TASK DETAILS:
Can you write out everything from the line containing "How do I perform: Click the search" down to the end of the material, requests included, and add -39 to every coordinate in the answers?

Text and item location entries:
* BEGIN *
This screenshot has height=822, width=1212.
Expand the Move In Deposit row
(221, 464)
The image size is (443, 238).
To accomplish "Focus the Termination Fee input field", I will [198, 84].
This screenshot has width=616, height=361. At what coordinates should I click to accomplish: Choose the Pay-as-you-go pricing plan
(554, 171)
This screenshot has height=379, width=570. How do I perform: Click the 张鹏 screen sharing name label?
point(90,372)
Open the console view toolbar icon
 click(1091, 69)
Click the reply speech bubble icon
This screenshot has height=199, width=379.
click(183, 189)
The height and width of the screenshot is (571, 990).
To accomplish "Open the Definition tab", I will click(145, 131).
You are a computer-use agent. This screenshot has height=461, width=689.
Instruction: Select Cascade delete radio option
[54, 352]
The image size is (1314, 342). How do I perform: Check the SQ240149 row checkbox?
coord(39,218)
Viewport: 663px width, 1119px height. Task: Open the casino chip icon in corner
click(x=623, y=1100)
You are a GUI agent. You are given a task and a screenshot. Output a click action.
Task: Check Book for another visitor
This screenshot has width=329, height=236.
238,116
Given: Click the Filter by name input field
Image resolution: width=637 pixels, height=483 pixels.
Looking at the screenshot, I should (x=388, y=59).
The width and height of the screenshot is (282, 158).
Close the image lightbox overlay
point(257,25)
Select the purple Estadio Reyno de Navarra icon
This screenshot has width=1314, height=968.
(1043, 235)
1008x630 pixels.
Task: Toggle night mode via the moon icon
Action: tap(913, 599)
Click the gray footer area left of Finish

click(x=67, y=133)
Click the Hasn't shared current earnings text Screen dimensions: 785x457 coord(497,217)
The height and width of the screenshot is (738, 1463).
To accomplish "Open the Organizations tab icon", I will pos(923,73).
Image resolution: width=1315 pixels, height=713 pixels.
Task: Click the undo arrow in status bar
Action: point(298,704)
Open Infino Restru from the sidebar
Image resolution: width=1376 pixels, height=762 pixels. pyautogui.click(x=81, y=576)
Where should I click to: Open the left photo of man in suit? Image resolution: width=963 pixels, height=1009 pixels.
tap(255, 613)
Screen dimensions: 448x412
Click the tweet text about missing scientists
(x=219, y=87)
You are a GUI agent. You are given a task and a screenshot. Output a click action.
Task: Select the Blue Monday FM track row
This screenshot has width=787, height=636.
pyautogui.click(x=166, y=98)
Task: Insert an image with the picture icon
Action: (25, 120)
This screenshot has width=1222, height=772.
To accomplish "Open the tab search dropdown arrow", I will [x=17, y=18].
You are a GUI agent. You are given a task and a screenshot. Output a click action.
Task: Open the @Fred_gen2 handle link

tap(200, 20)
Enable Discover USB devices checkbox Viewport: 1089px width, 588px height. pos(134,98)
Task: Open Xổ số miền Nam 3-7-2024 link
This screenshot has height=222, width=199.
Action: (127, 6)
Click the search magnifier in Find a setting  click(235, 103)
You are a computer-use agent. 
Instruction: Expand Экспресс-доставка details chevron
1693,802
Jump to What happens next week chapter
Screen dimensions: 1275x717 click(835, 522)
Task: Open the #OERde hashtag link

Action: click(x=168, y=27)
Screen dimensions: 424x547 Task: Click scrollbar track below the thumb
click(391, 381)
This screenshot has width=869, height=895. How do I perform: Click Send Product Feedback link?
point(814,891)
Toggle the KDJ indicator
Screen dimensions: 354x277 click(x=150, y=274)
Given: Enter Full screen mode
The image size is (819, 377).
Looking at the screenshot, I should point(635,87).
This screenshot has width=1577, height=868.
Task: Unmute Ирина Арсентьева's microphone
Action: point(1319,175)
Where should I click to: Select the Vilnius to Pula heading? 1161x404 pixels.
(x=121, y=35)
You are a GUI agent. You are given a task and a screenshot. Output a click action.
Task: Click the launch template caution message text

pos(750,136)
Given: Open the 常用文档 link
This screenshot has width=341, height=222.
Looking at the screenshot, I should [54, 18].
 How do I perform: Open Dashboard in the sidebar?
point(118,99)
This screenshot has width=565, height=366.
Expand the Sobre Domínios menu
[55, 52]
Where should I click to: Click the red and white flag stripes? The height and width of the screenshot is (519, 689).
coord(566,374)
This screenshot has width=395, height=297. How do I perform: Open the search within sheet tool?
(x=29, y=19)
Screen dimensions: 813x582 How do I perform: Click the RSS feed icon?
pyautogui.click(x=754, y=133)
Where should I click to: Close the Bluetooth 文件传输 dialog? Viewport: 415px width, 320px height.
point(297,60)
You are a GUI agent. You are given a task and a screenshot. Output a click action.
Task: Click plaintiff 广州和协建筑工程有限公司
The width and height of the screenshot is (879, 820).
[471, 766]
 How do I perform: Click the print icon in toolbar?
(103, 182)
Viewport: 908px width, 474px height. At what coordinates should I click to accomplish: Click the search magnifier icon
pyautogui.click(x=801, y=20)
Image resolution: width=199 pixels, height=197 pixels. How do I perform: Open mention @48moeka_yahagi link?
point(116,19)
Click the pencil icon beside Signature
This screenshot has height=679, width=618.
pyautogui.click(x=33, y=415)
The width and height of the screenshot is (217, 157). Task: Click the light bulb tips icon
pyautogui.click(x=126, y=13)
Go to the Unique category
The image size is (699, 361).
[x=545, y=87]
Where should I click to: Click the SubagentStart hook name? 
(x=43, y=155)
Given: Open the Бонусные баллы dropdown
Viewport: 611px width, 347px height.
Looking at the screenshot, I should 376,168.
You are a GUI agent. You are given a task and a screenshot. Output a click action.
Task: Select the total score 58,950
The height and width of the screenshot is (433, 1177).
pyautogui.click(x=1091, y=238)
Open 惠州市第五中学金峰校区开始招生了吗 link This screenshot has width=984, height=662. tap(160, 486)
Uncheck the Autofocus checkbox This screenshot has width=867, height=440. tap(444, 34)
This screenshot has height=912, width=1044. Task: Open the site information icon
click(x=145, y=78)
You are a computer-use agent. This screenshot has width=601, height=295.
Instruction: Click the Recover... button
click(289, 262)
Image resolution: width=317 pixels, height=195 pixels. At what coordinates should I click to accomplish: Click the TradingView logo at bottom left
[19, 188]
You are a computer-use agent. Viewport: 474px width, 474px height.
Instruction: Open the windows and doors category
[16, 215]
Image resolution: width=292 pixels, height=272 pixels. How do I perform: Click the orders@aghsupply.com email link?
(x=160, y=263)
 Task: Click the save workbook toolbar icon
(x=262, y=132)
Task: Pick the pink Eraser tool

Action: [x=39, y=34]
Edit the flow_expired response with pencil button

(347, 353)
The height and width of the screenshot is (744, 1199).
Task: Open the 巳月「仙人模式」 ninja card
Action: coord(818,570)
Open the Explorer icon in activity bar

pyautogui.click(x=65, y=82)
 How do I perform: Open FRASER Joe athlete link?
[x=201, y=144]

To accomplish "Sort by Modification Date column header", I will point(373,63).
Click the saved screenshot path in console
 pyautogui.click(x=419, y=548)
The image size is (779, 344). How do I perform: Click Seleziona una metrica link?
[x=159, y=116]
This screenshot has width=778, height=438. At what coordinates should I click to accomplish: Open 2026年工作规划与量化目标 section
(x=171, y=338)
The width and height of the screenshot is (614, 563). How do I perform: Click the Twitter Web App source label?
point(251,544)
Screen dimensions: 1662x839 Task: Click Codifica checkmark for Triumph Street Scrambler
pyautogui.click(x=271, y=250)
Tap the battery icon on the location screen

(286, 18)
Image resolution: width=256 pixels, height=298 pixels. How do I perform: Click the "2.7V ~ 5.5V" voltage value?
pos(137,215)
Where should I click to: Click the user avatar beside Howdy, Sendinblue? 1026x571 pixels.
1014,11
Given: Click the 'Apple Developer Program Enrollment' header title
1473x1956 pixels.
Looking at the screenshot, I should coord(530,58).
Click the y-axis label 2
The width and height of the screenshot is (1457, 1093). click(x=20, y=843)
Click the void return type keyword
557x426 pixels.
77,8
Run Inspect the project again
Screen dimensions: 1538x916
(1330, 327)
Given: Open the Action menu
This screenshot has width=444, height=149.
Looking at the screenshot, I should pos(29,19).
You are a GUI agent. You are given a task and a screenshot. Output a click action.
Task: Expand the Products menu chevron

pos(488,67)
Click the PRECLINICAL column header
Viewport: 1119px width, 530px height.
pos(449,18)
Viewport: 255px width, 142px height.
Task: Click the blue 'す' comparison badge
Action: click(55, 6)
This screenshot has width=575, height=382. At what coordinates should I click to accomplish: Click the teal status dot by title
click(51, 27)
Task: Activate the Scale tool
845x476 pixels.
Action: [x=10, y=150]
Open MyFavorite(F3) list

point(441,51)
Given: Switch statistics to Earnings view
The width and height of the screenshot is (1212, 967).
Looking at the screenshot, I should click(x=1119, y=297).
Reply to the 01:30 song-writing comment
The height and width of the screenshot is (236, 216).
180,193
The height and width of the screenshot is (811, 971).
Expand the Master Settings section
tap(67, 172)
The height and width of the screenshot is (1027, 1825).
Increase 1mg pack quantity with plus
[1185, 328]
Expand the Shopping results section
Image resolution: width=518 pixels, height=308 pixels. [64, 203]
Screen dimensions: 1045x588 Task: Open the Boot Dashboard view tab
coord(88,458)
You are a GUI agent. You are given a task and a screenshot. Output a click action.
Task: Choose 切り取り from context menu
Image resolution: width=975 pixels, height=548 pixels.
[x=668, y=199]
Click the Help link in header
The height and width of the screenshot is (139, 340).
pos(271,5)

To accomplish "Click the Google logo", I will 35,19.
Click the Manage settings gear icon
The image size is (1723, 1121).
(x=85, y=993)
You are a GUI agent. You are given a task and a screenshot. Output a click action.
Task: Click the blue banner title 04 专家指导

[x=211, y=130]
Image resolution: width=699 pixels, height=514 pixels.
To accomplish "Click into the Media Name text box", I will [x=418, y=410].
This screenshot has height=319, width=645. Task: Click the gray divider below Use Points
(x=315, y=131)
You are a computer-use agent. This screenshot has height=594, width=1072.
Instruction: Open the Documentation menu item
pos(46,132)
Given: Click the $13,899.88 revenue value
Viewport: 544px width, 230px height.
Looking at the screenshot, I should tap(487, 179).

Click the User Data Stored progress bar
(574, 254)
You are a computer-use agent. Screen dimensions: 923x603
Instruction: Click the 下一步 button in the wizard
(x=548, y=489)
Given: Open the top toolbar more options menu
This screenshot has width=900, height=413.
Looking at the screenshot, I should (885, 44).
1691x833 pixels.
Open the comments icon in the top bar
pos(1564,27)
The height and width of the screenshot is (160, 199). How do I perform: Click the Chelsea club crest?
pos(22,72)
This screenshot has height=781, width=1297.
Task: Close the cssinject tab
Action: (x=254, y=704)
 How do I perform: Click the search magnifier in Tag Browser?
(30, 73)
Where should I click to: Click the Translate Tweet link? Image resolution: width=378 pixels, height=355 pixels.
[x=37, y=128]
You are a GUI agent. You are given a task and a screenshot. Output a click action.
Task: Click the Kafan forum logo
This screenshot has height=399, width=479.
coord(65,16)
* END *
SOLUTION:
 How do I perform: Click the search magnifier in Tag Browser?
(-9, 34)
Where should I click to: Click the Translate Tweet link? Image resolution: width=378 pixels, height=355 pixels.
[x=-2, y=89]
You are a GUI agent. You are given a task and a screenshot. Output a click action.
Task: Click the Kafan forum logo
This screenshot has height=399, width=479.
coord(26,-23)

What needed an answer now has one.